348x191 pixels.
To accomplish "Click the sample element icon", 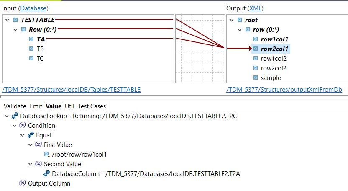I will click(x=256, y=78).
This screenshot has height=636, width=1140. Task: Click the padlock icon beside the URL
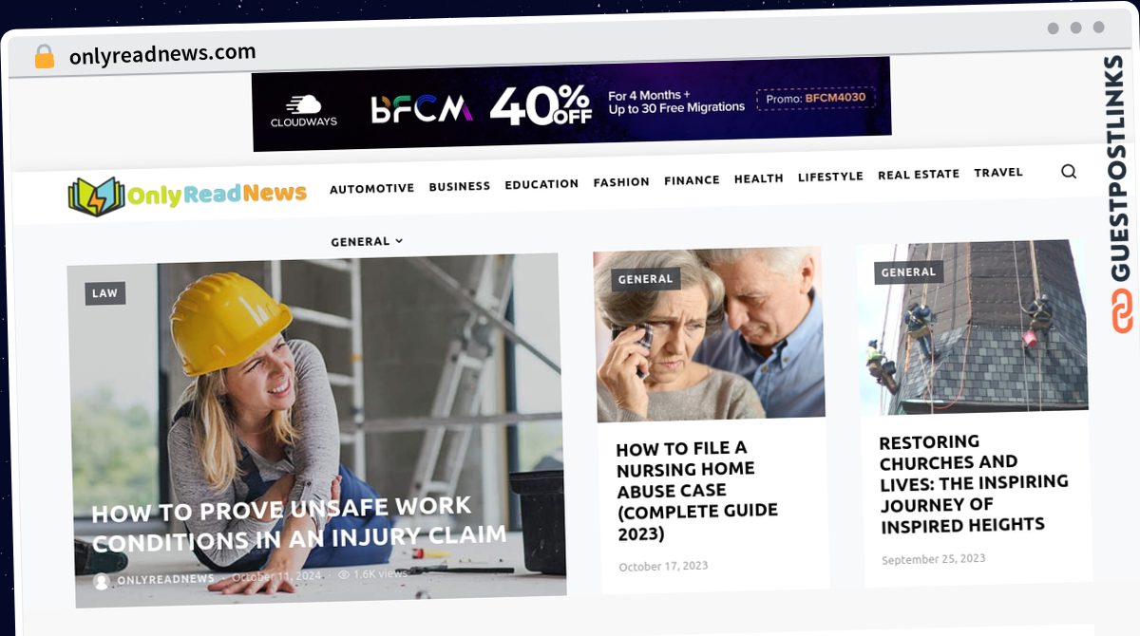tap(45, 57)
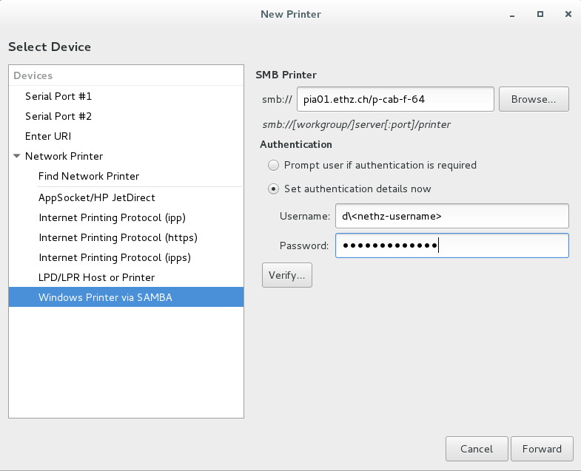Select Set authentication details now radio
Image resolution: width=581 pixels, height=471 pixels.
tap(273, 189)
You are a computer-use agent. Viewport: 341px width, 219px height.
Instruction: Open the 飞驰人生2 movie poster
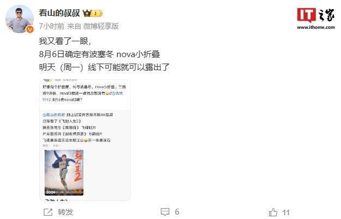point(64,173)
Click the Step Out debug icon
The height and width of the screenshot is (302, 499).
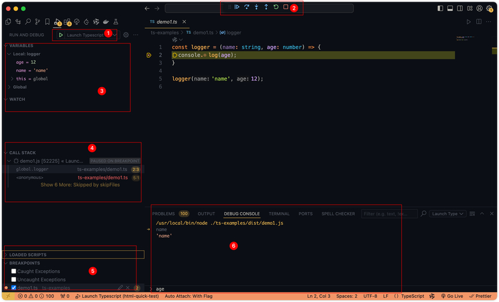(266, 7)

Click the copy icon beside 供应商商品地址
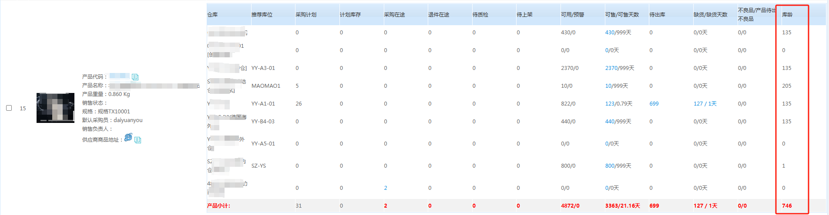click(138, 140)
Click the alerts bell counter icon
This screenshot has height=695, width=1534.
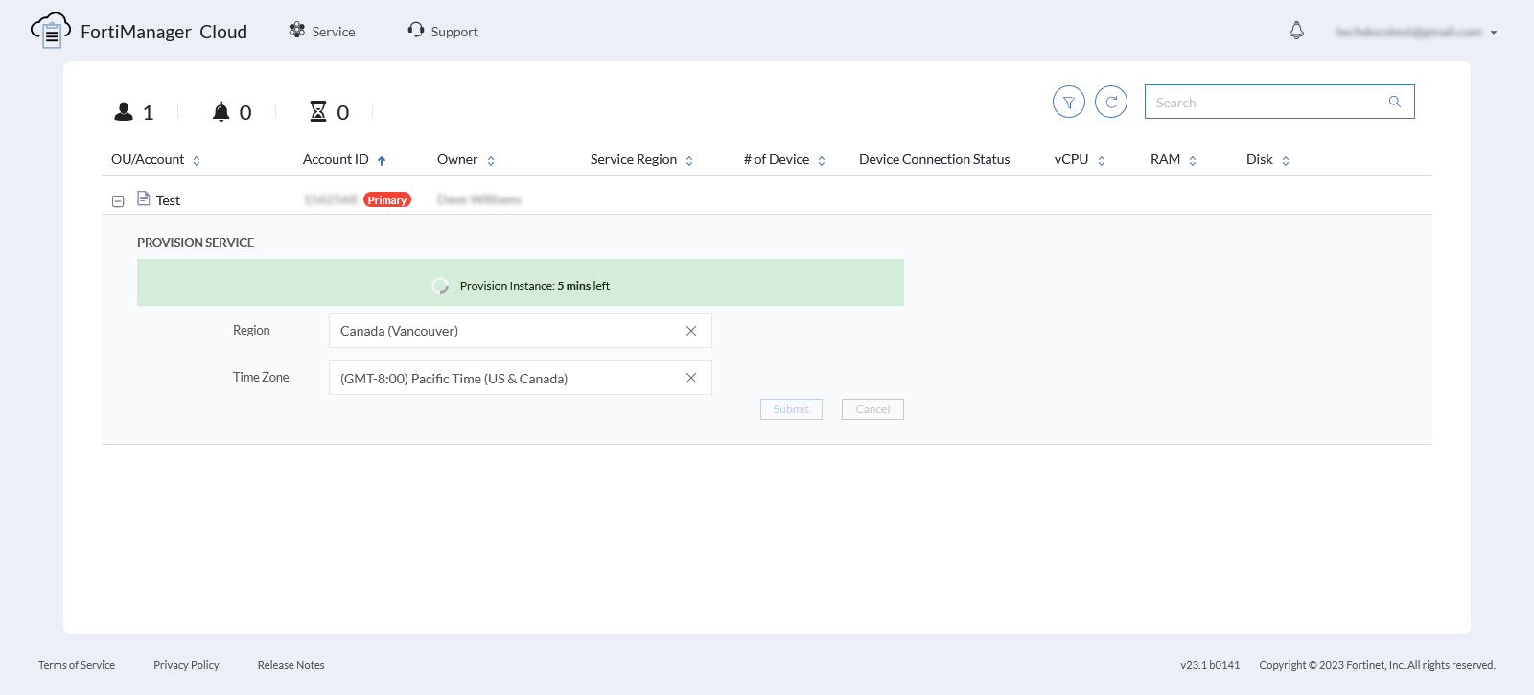coord(221,112)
# # # #
** What is needed **
Reproduce the rows above word for word, starting at the line that contains "Click the copy icon beside 供应商商品地址" and ending with the last row. Omit the pictures.

** The result **
Click the copy icon beside 供应商商品地址
click(138, 140)
Click the alerts bell counter icon
This screenshot has height=695, width=1534.
coord(221,112)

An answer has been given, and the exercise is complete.